- Born: Franklyn Bruce Modell September 6, 1917 Philadelphia, US
- Died: May 27, 2016 (aged 98) Guilford, Connecticut, US
- Education: Philadelphia Museum School of Industrial Art
- Occupation: Cartoonist
- Known for: contributed over 1,400 cartoons to The New Yorker

= Frank Modell =

American cartoonist (1917–2016)

Franklyn Bruce Modell (September 6, 1917 – May 27, 2016) was an American cartoonist who contributed over 1,400 cartoons to The New Yorker during a period of over 50 years from 1946.
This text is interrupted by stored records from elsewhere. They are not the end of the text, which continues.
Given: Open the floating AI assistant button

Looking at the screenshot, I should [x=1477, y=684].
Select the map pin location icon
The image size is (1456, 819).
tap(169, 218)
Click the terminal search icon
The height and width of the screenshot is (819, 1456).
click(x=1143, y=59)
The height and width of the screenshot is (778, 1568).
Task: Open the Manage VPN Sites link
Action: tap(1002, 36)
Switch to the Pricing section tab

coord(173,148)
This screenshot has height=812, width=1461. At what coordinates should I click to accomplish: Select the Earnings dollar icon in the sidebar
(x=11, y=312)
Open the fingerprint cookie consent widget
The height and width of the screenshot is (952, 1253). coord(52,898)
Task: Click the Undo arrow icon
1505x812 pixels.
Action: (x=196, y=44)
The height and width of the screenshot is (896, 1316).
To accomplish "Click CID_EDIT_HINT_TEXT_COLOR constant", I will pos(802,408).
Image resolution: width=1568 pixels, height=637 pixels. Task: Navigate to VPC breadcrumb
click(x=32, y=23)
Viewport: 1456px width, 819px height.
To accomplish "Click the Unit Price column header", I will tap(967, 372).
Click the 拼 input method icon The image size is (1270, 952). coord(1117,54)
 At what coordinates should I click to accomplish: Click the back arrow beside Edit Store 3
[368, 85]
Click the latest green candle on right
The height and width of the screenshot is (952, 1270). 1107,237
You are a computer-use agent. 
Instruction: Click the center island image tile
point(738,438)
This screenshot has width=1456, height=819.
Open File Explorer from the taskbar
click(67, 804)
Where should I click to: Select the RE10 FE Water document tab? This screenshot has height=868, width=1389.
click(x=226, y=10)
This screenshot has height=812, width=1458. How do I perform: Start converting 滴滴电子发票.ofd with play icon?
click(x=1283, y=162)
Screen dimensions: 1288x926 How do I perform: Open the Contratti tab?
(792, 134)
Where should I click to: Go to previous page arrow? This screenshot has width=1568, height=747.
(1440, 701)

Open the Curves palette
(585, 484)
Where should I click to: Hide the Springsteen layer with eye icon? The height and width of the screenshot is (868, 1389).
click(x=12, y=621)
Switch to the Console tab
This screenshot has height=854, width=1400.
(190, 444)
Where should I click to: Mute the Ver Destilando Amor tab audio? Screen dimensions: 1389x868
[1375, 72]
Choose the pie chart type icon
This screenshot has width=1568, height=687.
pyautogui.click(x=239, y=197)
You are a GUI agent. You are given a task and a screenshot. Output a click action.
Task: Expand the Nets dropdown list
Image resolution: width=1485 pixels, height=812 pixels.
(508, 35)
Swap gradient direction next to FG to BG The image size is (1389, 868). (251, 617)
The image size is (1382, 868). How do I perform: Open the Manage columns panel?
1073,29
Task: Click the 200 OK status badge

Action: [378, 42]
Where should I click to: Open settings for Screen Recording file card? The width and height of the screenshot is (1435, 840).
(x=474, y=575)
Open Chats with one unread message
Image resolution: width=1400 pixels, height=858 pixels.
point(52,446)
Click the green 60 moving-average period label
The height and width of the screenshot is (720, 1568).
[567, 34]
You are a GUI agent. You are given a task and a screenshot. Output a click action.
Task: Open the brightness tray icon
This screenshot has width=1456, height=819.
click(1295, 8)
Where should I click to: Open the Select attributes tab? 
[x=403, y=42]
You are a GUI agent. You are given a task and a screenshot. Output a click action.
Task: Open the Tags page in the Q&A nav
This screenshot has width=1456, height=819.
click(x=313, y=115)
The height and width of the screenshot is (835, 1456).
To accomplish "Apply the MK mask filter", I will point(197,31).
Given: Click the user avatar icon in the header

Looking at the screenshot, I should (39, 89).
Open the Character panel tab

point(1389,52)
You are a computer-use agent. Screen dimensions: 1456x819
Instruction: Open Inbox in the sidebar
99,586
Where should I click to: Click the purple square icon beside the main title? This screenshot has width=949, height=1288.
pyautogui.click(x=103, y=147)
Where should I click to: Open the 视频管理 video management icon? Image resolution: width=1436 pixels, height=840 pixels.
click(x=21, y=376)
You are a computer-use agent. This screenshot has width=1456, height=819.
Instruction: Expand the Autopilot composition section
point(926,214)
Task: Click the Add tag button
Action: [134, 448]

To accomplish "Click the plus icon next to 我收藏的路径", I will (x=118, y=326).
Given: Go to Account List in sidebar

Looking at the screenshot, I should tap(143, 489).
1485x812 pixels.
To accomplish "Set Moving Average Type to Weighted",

Franklyn Bruce Modell was born on September 6, 1917, in Philadelphia. During his childhood, he discovered his passion for drawing and sketching, a fascination that intensified during a period of quarantine due to scarlet fever. Following his graduation from West Philadelphia High School, Modell initially aimed to pursue a career in illustration.

He was a graduate of the Philadelphia Museum School of Industrial Art, after which he served in the US Army in World War II in a signal radio intelligence company as a sergeant.

Frank Modell embarked on a career as a freelance illustrator, cartoonist, and writer. His breakthrough came when he caught the attention of Jim Geraghty, the art director of the New Yorker, who recognized Modell's potential after reviewing his cartoon samples.

Modell died on May 27, 2016, at his home in Guilford, Connecticut.